In the yurt, Dona learns some notions of music on the ukulele;  to his daughter Melusine.  Dona is a chorister in a choir in the city.  The father of the two children is also passionate about music through and playing in a marching band.

Camille Nivollet / Divergence / Hors Format

In the yurt, Dona teaches her daughter Mélusine some notions of music on the ukulele. Dona is a chorister in a choir in the city. The father of the two children is also passionate about music and plays in a marching band.

One of Cerberus' toys, left in a bush by the yurt.

Camille Nivollet / Divergence / Hors Format

One of Cerberus’ toys, left in a bush by the yurt.

Shanty, 8, holds her chicken in her arms.  His family is itinerant and lives by bus.  A chicken coop has been furnished to the back of the bus for the six hens.  I met;  this family, who also have three dogs, near the Beauchastel dam, in the Drôme.  She had settled there for a few weeks.

Camille Nivollet / Divergence / Hors Format

Shanty, 8, holds her chicken in her arms. His family is itinerant and lives on the bus. A chicken coop has been set up in the back of the bus for the six chickens. I met this family, which also has three dogs, near the Beauchastel dam, in Drôme. She had settled there for a few weeks.

Vanessa, 40, and Jimmy, 43, three children, have almost always been itinerant.  They bought this bus four years ago with plans to turn it into a food truck.  They used to live in a truck.

Camille Nivollet / Divergence / Hors Format

Vanessa, 40, and Jimmy, 43, three children, have almost always been itinerant. They bought this bus four years ago with plans to turn it into a food truck. They used to live in a truck.

Jeídy, 12, Kyéta, 14 and Shanty, 8. They never went to;  school, and none of them want it.  Like Mélusine and Cerbère, all three are

Camille Nivollet / Divergence / Hors Format

Jeïdy, 12 years, Kyéta, 14 years and Shanty, 8 years. They’ve never been to school and none of them want to. Like Mélusine and Cerbère, all three are in the “unschooling” method, the parents let them learn at their own pace, when they are ready or when they feel like it. Jeïdy likes to bake. Kyéta draws and learns magic tricks.

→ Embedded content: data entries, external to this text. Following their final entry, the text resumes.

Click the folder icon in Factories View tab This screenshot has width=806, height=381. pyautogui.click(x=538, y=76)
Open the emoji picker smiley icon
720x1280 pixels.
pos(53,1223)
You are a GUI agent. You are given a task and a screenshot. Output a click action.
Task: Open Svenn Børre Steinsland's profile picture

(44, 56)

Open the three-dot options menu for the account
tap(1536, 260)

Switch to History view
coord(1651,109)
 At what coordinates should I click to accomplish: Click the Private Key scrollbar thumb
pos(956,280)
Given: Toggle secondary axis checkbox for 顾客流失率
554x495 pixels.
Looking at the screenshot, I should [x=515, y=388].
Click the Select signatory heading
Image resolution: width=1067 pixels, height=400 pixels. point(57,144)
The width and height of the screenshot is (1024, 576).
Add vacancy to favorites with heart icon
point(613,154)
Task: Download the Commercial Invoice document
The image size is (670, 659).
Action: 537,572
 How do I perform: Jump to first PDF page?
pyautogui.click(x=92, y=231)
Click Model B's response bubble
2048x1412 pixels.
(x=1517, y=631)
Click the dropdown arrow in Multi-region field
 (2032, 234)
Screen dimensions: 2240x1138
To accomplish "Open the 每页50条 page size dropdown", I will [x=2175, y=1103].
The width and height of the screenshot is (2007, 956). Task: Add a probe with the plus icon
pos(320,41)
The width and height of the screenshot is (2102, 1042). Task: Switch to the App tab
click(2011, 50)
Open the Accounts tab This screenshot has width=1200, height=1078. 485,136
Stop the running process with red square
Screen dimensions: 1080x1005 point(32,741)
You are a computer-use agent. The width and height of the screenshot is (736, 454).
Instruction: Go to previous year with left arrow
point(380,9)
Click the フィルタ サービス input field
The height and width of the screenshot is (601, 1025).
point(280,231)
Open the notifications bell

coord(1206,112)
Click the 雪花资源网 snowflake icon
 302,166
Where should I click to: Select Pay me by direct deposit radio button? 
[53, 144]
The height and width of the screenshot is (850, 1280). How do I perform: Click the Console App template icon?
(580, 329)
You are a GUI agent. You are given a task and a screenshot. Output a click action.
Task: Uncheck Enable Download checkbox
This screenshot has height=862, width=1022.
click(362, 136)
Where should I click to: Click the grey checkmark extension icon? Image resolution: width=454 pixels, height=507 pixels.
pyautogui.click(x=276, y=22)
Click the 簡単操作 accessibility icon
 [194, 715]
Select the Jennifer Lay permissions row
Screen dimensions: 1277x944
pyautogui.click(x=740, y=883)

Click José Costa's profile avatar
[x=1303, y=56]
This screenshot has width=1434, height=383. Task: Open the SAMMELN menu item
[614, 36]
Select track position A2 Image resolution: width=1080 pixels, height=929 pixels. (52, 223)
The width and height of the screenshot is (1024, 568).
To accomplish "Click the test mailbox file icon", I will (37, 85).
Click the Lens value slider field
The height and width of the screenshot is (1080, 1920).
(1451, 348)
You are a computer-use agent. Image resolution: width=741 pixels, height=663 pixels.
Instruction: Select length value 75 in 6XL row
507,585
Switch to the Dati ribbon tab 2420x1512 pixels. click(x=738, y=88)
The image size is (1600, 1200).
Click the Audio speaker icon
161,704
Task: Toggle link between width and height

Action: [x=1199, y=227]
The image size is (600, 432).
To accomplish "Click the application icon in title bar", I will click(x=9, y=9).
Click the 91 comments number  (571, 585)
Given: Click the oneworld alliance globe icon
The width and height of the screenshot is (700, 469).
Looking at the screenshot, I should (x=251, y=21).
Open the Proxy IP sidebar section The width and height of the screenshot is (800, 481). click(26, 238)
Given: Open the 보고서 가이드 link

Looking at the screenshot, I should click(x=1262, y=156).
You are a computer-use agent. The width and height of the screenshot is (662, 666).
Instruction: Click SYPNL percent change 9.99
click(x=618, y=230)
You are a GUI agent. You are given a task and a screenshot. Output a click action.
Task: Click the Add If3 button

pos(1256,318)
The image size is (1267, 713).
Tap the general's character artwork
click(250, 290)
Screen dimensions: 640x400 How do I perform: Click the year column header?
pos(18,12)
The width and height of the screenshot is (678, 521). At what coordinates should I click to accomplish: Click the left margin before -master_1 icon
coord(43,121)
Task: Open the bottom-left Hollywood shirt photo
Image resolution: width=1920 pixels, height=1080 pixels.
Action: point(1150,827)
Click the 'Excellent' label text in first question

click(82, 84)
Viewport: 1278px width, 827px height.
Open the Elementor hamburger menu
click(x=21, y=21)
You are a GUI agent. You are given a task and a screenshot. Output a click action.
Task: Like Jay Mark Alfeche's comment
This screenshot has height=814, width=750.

The view from the bus, February 18, 2022 at;  Beauchastel.

Camille Nivollet / Divergence / Hors Format

The view from the bus, February 18, 2022 in Beauchastel.

Shanty and Jeïdy share the same room at the top of the bus.  Kyéta, the eldest, has recently been able to furnish her room in the caravan.  side off the bus.  With the help of his mother Vanessa, 40, Jeïdy does some French exercises.  He will have to take a school exam in May next year to check his performance.  Parents who choose to raise their children themselves are subject to: checks by the town hall and government education.

Camille Nivollet / Divergence / Hors Format

Shanty and Jeïdy share the same room at the top of the bus. Kyéta, the eldest, has recently been able to furnish her room in the caravan next to the bus. With the help of her mother Vanessa, 40, Jeïdy does some French exercises. He will have to take a school exam in May next year to check his performance. Parents who choose to raise their children themselves are subject to checks by the town hall and the National Education.